Bestiality is likewise advocated. A particularly solemn rite for the early Vedic religion was the horse sacrifice. Though it probably was performed rarely, it is mentioned frequently in the Vedic commentaries. Note one section from the Śatapatha Brāhmana: “Then they draw out the penis of the horse and place it in the vagina of the chief queen, while she says, ‘May the vigorous virile male, the layer of seed, lay the seed’; this she says for sexual intercourse...” (13.5.2.1-10). Examples such as this could be multiplied. To the list of atrocities in the Vedic scripture may be added human sacrifice (Aitaraya Brahmana 7.13-18), as if pornography, bestiality, rape, racism, inequalities were not enough.

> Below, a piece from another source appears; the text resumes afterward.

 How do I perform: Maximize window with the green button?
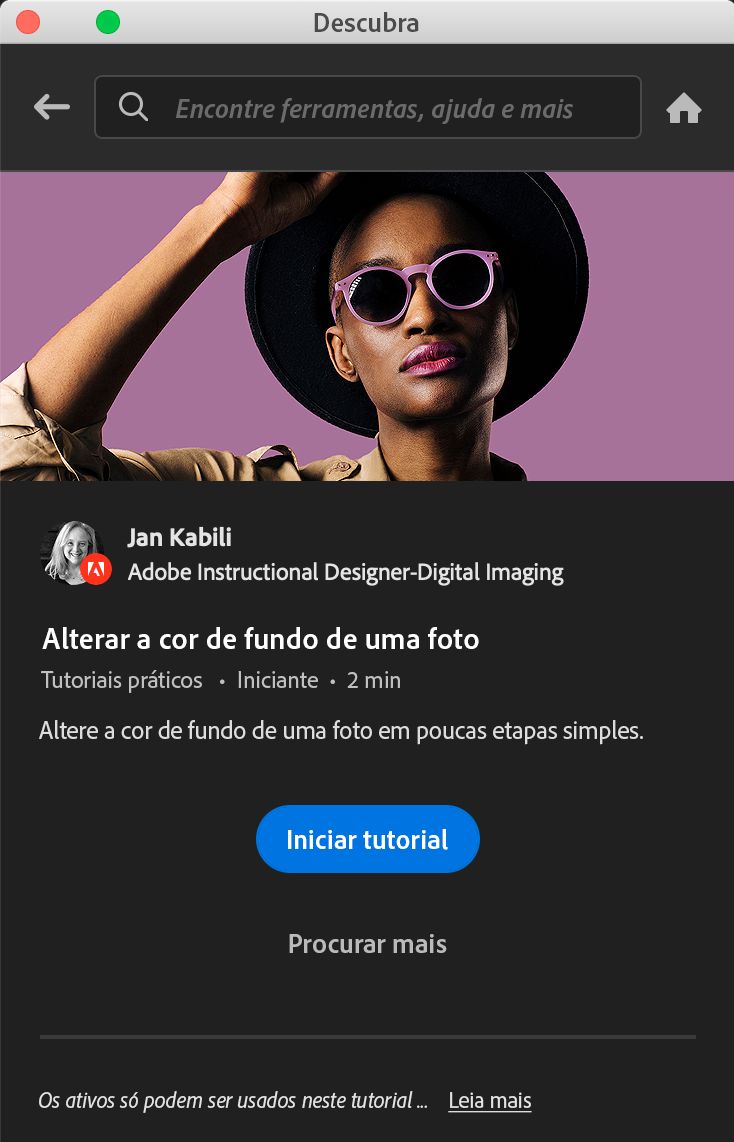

The Bible is the authentic, authoritative, and final revelation of the true God. Though written over a period of 1,400 years by forty very diverse men on two continents, The Book is completely unified and free from error. A single theme is expanded upon throughout—the redemption of man through the Messiah. The Bible was confirmed by predictive prophecies and the miracles of the inspired men who wrote it. The moral laws contained within are more reasonable and consistent than that of any other religious or naturalistic system. By contrast, the Hindu scriptures have no final, objective authority; according to one Hindu, “all scriptural knowledge is lower knowledge” (Jayrama, 2000). Subjective religious experiences are generally preferable to written texts. Hindu scripture contains little that is noble, just, pure, lovely, virtuous, or praiseworthy. Allegedly a progressive revelation, Hindu scripture contradicts itself both within particular texts and as a body of literature. The Bible, also a progressive revelation, never corrects itself, but only compliments and fulfils that which has been written. Different Hindu scriptures present completely different paths to salvation (liberation)—karma-yoga (the path of action), jāña-yoga (path of knowledge), and bhakti-yoga (path of devotion). The Vedas contain no predictive prophecy and offer no miracles to confirm the revelation supposedly sent from God. Thus the Hindus have no accessible ground of truth, no normative written word, and no objective moral or religious instruction.